X-men : Dark Phoenix En Streaming

Ah, les X-Men. Qui ne connaît pas cette bande de super-héros un peu à part, ceux qui ont des pouvoirs dignes des plus grands fantasmes ? On dirait un peu notre groupe d'amis, non ? Sauf que nous, notre plus gros super-pouvoir, c'est de trouver une place de parking le samedi après-midi. Et pour eux, c'est de faire voler des voitures avec leur pensée. Chacun son truc !
Et puis, il y a eu ce film. Dark Phoenix. On en a tous entendu parler, on a tous lu des critiques, certains ont adoré, d'autres… disons qu'ils ont eu des sentiments mitigés. Un peu comme quand on essaie un nouveau plat chez un ami : soit on fond, soit on fait semblant de trouver ça "intéressant".
Le truc avec Dark Phoenix, c'est que c'est un peu comme une soirée où tout part en vrille, mais dans le bon sens du terme. Genre, tu prévois une petite sortie tranquille, et finalement, ça finit en karaoké improvisé avec des danses improbables. Jean Grey, elle, c'est un peu la copine qui, sous l'effet d'un truc (dans son cas, une force cosmique, nous, c'est plutôt le deuxième verre), perd un peu le contrôle. Et quand Jean perd le contrôle, croyez-moi, ça secoue !
On a tous eu un moment où on s'est senti un peu… dépassé. Un peu comme quand ta liste de courses est plus longue que ton bras, et que tu arrives à la caisse en réalisant que tu as oublié ton portefeuille. Jean, elle, elle oublie carrément de ne pas défoncer un vaisseau spatial. C'est une autre échelle, c'est sûr.

Le film, c'est un peu cette montagne russe émotionnelle. On est là, on se dit "Ah oui, c'est la X-Men, avec les mutantes, les pouvoirs, tout ça". Et puis, d'un coup, BOUM ! Jean est en mode "badass", et on se retrouve à retenir notre souffle, comme devant une série Netflix où le héros prend une décision complètement dingue mais qu'on comprend quand même un peu.
Et puis il y a ce sentiment de trahison, cette envie de comprendre pourquoi quelqu'un qu'on pensait connaître bien se retrouve à faire des choses… disons, pas très sympas. On a tous eu un ami qui a pris un mauvais virage, qui a changé de façon radicale. Là, c'est pareil, mais avec plus de lasers et de télékinésie.

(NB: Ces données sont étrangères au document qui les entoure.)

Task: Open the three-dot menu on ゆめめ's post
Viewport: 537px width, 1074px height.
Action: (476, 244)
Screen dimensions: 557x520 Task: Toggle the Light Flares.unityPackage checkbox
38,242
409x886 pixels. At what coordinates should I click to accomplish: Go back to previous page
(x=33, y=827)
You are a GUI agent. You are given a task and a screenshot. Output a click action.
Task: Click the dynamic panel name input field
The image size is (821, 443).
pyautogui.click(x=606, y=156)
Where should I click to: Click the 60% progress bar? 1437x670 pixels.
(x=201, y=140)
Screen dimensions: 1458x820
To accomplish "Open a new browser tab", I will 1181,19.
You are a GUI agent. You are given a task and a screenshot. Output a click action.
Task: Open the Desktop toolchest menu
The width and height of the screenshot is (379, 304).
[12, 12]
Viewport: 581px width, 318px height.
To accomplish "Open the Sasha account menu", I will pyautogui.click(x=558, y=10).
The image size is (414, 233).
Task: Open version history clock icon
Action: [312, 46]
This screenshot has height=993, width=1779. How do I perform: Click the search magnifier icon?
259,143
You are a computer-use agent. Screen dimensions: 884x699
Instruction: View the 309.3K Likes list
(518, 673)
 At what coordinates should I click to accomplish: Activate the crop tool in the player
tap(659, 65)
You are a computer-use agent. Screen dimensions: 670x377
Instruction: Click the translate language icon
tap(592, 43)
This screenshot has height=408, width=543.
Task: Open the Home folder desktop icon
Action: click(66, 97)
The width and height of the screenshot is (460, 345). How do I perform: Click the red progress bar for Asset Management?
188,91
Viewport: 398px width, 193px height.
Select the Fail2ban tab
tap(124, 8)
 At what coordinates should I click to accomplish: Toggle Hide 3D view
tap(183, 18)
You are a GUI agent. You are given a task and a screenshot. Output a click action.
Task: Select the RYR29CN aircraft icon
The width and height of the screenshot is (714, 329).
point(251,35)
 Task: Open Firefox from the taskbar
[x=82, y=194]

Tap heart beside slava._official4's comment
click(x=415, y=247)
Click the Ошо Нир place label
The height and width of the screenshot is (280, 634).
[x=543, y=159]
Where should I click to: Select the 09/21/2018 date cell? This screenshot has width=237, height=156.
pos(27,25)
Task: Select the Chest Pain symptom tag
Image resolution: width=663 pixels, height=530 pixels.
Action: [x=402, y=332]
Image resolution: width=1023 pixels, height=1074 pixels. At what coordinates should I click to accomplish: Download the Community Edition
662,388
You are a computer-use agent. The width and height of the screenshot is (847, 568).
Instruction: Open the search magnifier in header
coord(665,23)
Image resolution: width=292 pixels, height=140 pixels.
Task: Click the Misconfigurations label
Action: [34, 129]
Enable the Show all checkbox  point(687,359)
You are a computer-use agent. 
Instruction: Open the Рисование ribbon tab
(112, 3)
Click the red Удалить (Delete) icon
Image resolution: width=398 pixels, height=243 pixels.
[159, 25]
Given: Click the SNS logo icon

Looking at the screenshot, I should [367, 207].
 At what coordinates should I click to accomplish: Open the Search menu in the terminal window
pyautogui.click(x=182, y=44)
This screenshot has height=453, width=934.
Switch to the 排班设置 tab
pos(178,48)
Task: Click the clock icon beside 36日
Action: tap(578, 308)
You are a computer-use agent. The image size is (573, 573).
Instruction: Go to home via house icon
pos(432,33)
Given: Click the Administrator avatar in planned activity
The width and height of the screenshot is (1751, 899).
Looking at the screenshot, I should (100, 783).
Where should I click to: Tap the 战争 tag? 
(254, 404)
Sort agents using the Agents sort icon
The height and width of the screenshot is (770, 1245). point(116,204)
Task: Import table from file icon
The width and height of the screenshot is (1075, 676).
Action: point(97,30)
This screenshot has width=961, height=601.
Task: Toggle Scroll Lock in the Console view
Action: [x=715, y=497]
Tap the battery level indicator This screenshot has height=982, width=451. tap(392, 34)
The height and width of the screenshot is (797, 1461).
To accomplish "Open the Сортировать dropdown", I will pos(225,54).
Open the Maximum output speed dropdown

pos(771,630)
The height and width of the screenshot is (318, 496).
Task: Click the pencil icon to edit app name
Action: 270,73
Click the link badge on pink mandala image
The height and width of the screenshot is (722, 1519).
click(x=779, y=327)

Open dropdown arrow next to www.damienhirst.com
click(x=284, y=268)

Alors oui, peut-être que Dark Phoenix n'était pas le film le plus parfait du monde. Peut-être que certains passages nous ont laissé un peu… perplexes. Un peu comme quand ton grand-oncle te raconte une histoire interminable et que tu te demandes comment arriver à la fin. Mais malgré tout, il y avait cette puissance, cette exploration de la force intérieure (et extérieure, dans le cas de Jean). C'était un peu le bazar, mais un bazar… captivant.
Et aujourd'hui, si on peut le retrouver en streaming, c'est un peu comme retrouver un vieux souvenir qu'on avait un peu oublié. On se dit "Ah oui, ce film-là !". On peut le revoir avec un regard neuf, peut-être même le trouver plus sympa qu'à la première vision. C'est un peu comme ressortir une vieille photo de vacances : on se rappelle la bonne humeur, même si la lumière n'était pas parfaite. Et puis, qui sait, peut-être qu'on découvrira de nouveaux détails, de nouvelles raisons d'apprécier cette histoire un peu folle de mutants qui essaient de trouver leur place dans un monde qui ne les comprend pas. Un peu comme nous, finalement, quand on essaie de comprendre pourquoi le grille-pain fait sauter les plombs.